Очарование этой музыки таково, что на некотором расстоянии нельзя поверить такому причудливому составу оркестра. Точность этих трубачей так велика, что они могут исполнять всевозможные музыкальные произведения. Оркестр императора Александра состоял из более трехсот рогов; оркестр гвардии также очень хорош.
Вскоре наступил Петергофский праздник, бывающий в июле и о котором я давно слышала. Этот праздник, предмет любопытства всех иностранцев, представляет собою настоящую феерию, где природа приходит на помощь искусству. Эти гроты, эти скалы (здесь в Петергофе) кажутся находящимися на волшебном острове: так искусно они освещены невидимыми лампочками, свет которых заставляет сверкать кристаллами воду, бьющую отовсюду, даже внутри грота; но чего нельзя ни с чем сравнить, так это водопад, падающий с ревом со скалы в канал и образующий свод, под которым можно пройти, не вымокнув.
Иллюминация, видимая через этот водопад, производит магическое впечатление. Оркестры рогов, расположенные в разных местах и спрятанные в кустах, разносят нежные, сладкие звуки.
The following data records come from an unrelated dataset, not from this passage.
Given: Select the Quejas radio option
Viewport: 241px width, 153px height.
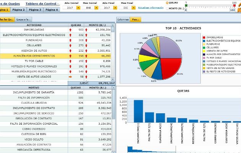Looking at the screenshot, I should tap(167, 3).
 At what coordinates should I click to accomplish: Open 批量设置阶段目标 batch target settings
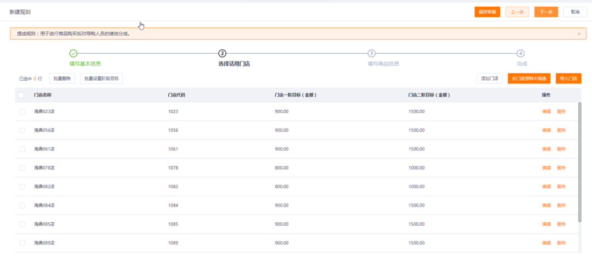101,78

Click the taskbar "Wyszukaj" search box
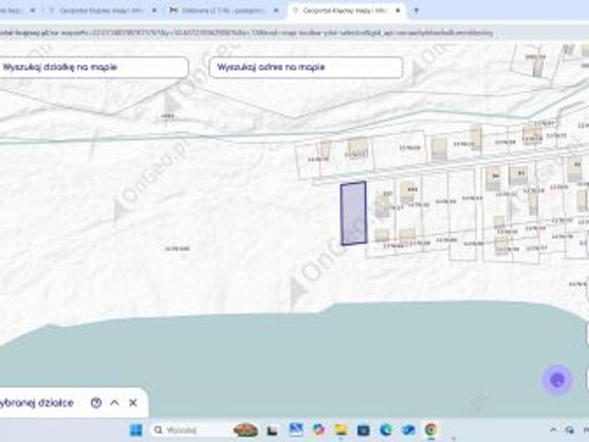pyautogui.click(x=188, y=430)
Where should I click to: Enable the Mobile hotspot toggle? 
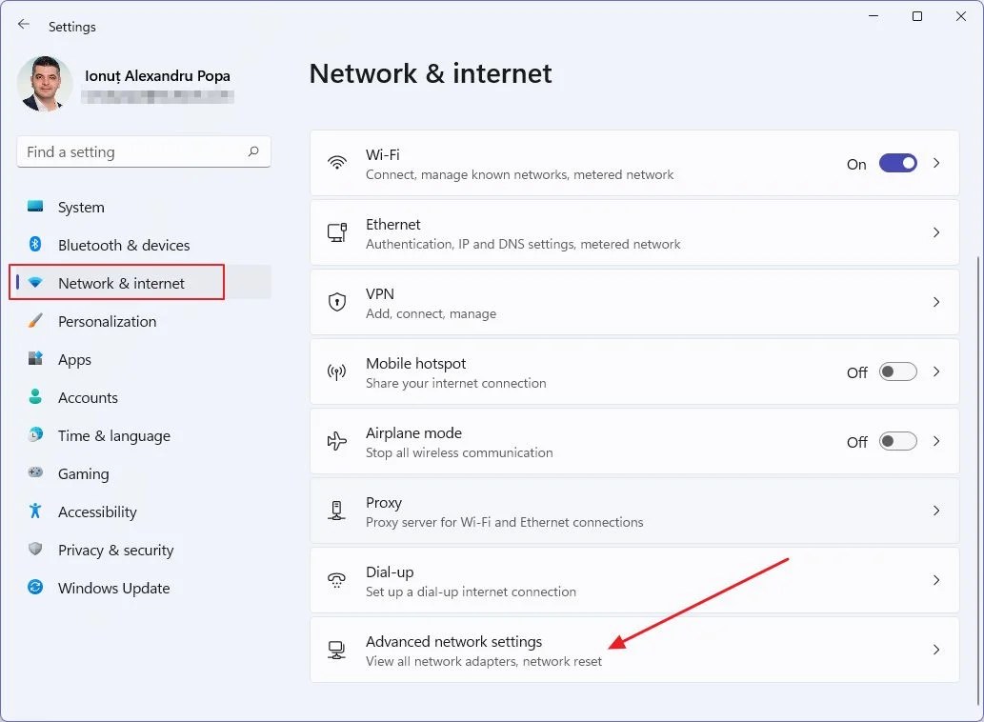pyautogui.click(x=896, y=371)
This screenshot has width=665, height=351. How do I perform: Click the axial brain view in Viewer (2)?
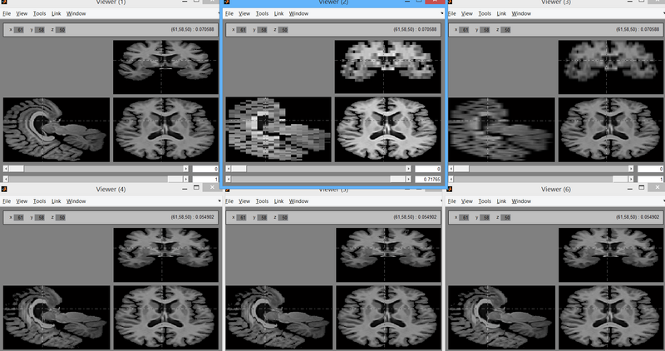coord(387,130)
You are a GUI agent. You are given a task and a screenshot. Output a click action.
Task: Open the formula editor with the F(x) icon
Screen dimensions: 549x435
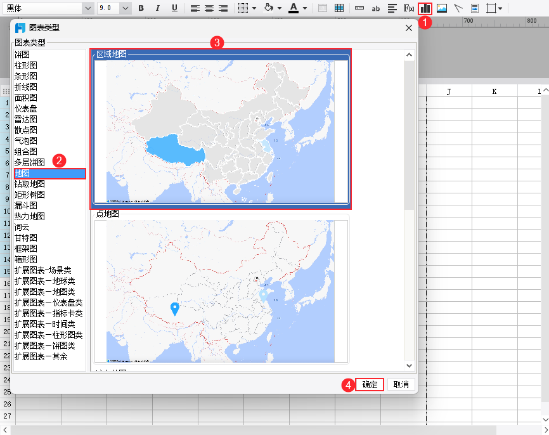coord(408,8)
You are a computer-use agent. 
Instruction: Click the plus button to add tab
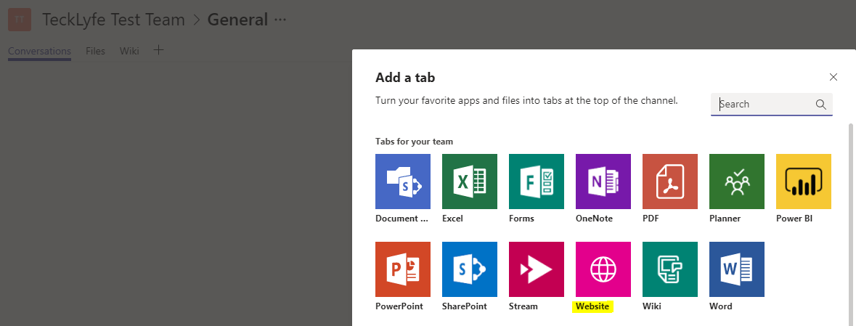pyautogui.click(x=159, y=50)
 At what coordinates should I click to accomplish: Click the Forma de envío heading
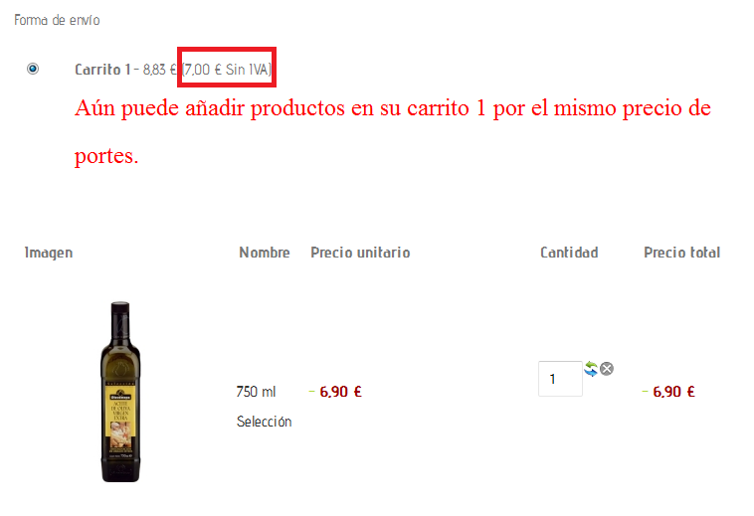(x=57, y=20)
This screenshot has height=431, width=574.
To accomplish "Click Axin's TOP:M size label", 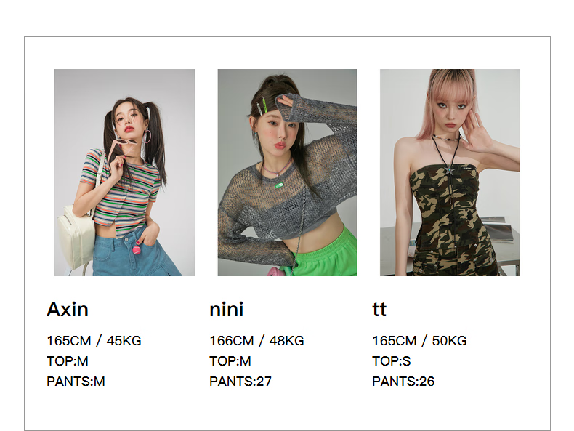I will click(x=68, y=361).
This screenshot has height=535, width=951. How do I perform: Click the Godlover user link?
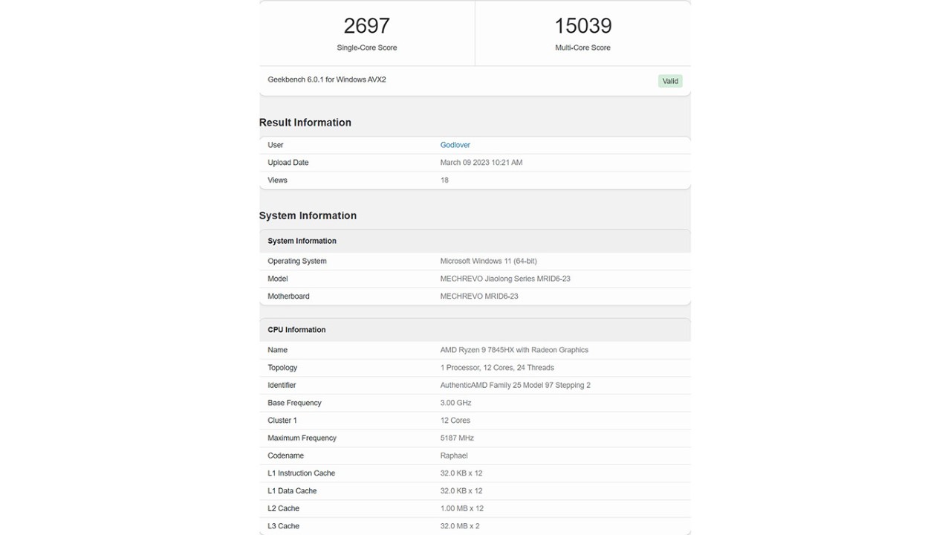(455, 145)
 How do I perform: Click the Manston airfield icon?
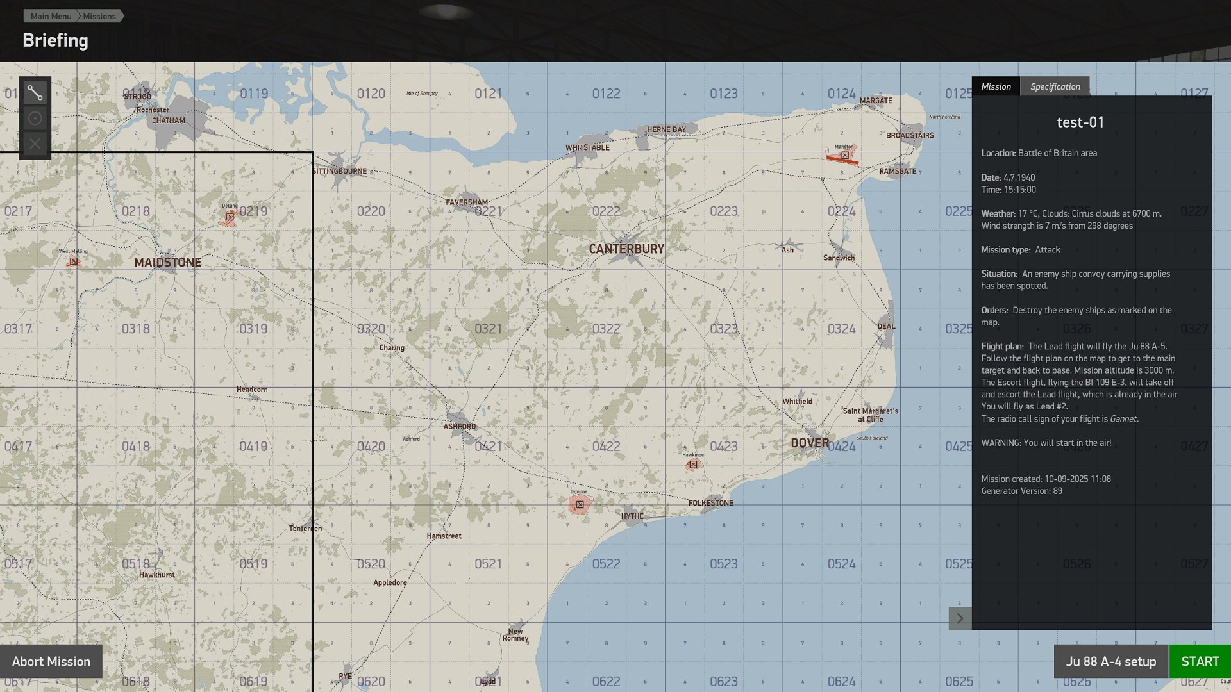845,156
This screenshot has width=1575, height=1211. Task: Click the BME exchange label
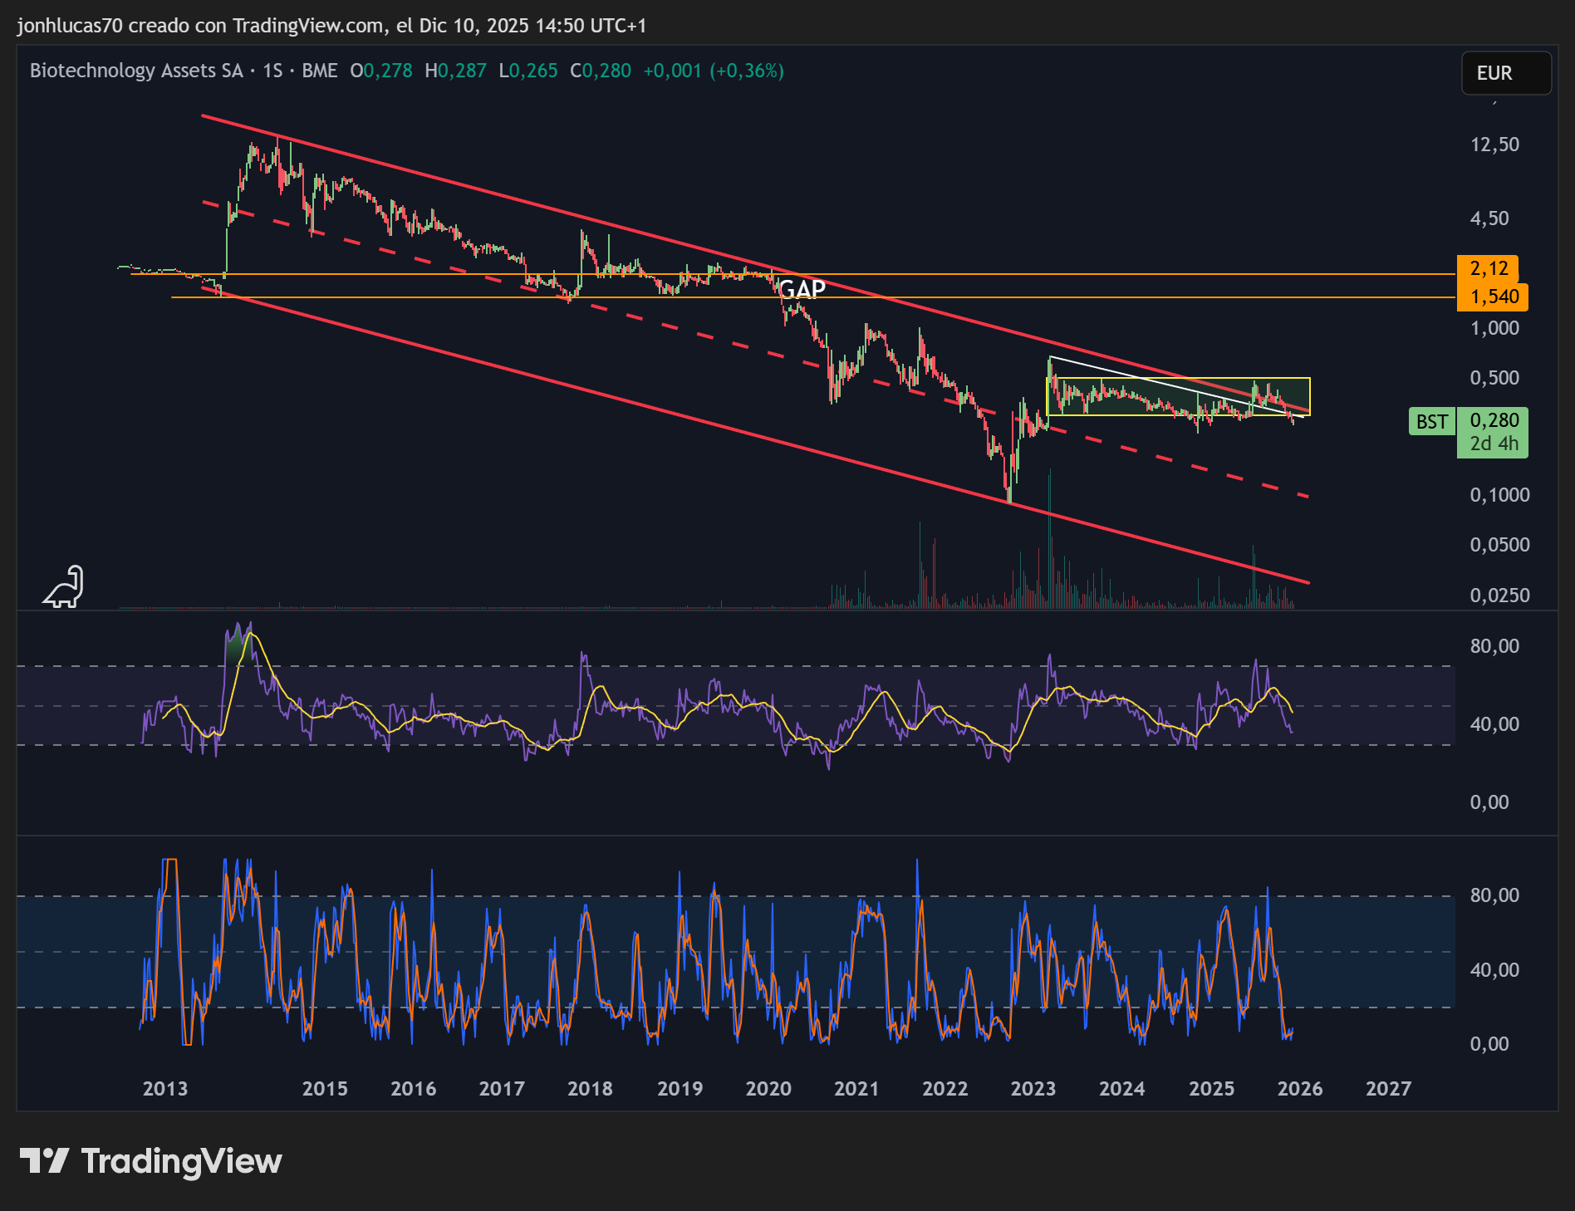click(320, 71)
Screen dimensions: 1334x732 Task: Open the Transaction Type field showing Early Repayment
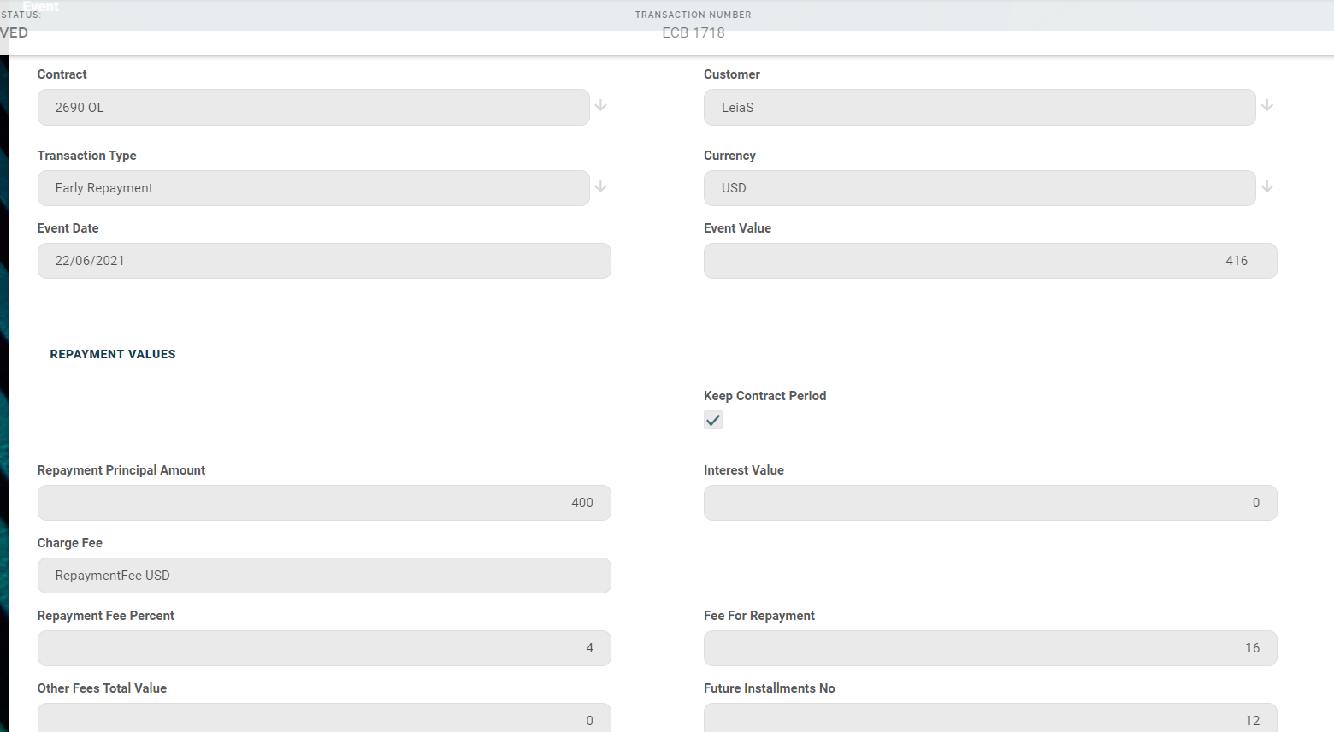(313, 188)
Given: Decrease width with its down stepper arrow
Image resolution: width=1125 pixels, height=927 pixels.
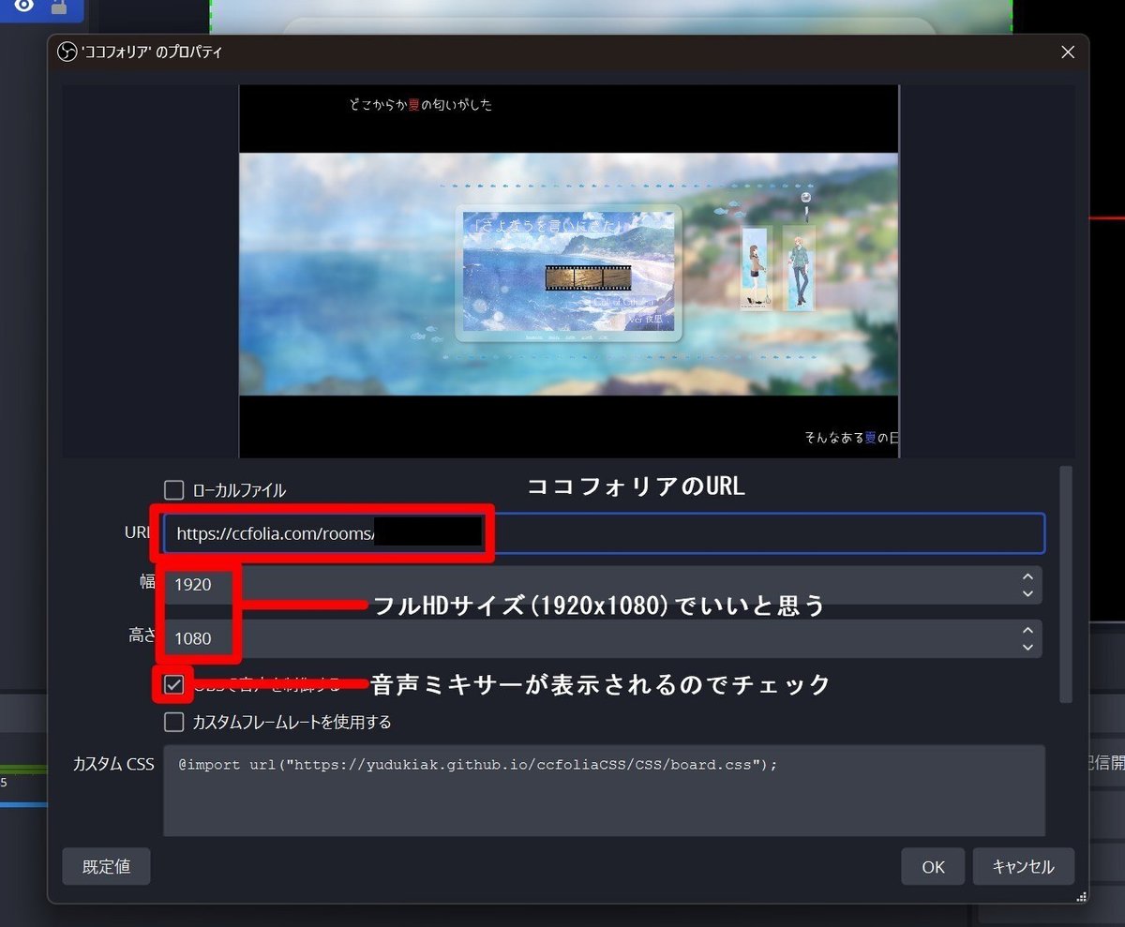Looking at the screenshot, I should 1028,592.
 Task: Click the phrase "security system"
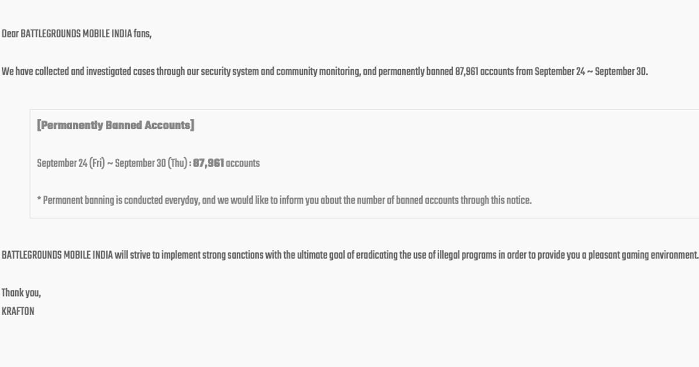pos(230,72)
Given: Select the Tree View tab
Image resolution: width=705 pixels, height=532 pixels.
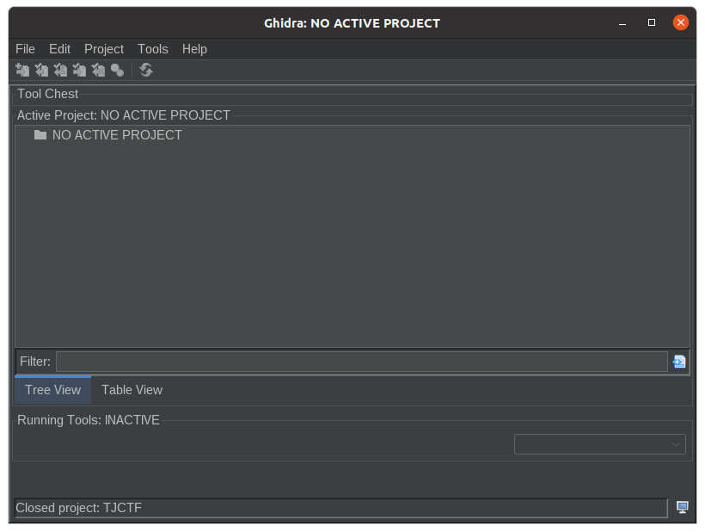Looking at the screenshot, I should [52, 390].
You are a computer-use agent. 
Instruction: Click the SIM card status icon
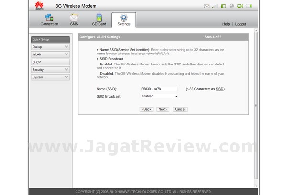(223, 6)
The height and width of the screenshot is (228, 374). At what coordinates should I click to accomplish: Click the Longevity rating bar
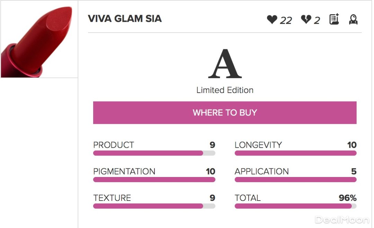pos(295,153)
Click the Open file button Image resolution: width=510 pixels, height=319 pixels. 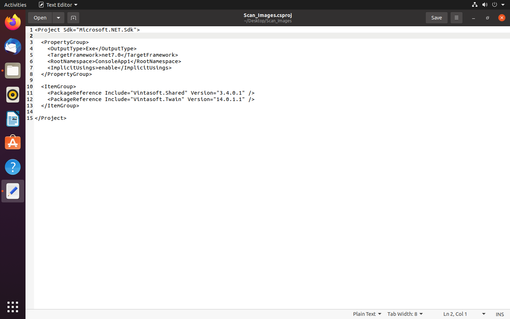(x=40, y=18)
Когда позволяет погода, из Петербурга привозят балет и учеников балетной школы, одетых нимфами, дриадами, фавнами и лесными божками, чтобы пополнить иллюзию. Двор всегда присутствует на этом празднике, который длится всю ночь; все в костюмах, как для бала, но ни на ком нет масок. Эти национальные костюмы очень богаты и элегантны; вечером здания, дворец и парк иллюминованы.
Богатые люди нанимают дом или помещение на целую неделю, иначе трудно было бы найти приют; так всегда делали дамы, которые возили меня на этот праздник. Мы оставались по два дня, чтобы рассмотреть все в подробности.
К концу августа становится холоднее. Я видела все, что может возбудить любопытство иностранца летом. Вскоре начались зимние удовольствия. Нельзя представить себе красоту этого оледенелого пространства и не через двойные рамы, а в садах, в деревне, на озерах, в лесах, кажущихся гипсовыми: до такой степени иней покрывает малейшую веточку, которую солнце заставляет сверкать бриллиантами и изумрудами. Именно в это время надо смотреть на прекрасной Неве Рождественское гулянье.
Существует обыкновение устраивать на Неве, когда она совсем замерзала, аллеи из елок, втыкая их на небольшом расстоянии одна от другой в лед. Как съестные припасы из южных частей империи прибывают зимою, то они все заморожены и прекрасно сохраняются в продолжение нескольких месяцев.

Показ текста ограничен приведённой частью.